Une signature à 16 milliards d’euros pour une commande de 80 avions Rafales a été passée par les Émirats Arabes unis. Éric Trappier, directeur général de Dassault Aviation était l’invité du focus économique et a accordé un entretien exclusif à Francois Geffrier concernant cette commande historique pour la France.
Eric Trappier : « le Rafale était un peu en avance sur son temps »
Le Rafale était un appareil longtemps difficile à vendre, est-il en train de devenir un best-seller ?
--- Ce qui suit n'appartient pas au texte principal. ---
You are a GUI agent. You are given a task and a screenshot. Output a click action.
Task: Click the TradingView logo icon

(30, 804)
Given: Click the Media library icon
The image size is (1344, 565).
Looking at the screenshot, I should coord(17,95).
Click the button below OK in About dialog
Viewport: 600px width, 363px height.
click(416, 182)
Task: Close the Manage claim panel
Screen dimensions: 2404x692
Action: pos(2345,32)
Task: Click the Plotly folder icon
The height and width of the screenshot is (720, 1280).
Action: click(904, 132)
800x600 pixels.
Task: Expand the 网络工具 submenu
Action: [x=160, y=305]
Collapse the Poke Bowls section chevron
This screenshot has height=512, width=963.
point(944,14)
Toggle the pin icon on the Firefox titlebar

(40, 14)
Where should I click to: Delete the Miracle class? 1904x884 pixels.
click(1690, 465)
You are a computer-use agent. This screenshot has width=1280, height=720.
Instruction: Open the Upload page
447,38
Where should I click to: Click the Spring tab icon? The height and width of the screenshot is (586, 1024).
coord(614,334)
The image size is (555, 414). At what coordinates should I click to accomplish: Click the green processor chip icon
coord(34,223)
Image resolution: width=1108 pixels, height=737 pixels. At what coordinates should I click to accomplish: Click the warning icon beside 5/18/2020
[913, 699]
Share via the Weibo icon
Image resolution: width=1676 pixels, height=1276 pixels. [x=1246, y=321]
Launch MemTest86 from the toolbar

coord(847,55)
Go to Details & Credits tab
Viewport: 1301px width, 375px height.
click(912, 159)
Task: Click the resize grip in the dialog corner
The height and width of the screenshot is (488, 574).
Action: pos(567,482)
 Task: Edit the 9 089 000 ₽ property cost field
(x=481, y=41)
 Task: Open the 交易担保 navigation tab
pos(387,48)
Oui, je crois que le Rafale est une vraie réussite française d’abord et une réussite tout court. C’est une réussite opérationnelle, on l’a vu depuis déjà de nombreuses années aux mains des forces armées françaises. Une réussite export, qui a démarré avec l’Égypte en 2015 et qui s’est poursuivie avec des grands pays comme l’Inde ou le Qatar et récemment en Europe, avec la Grèce et la Croatie. Cette grosse commande de 80 avions marque une nouvelle étape de cette incroyable réussite de l’équipe de France.
Depuis 2015, c’est enfin le « moment » du Rafale. Pourquoi cela a-t-il mis du temps ?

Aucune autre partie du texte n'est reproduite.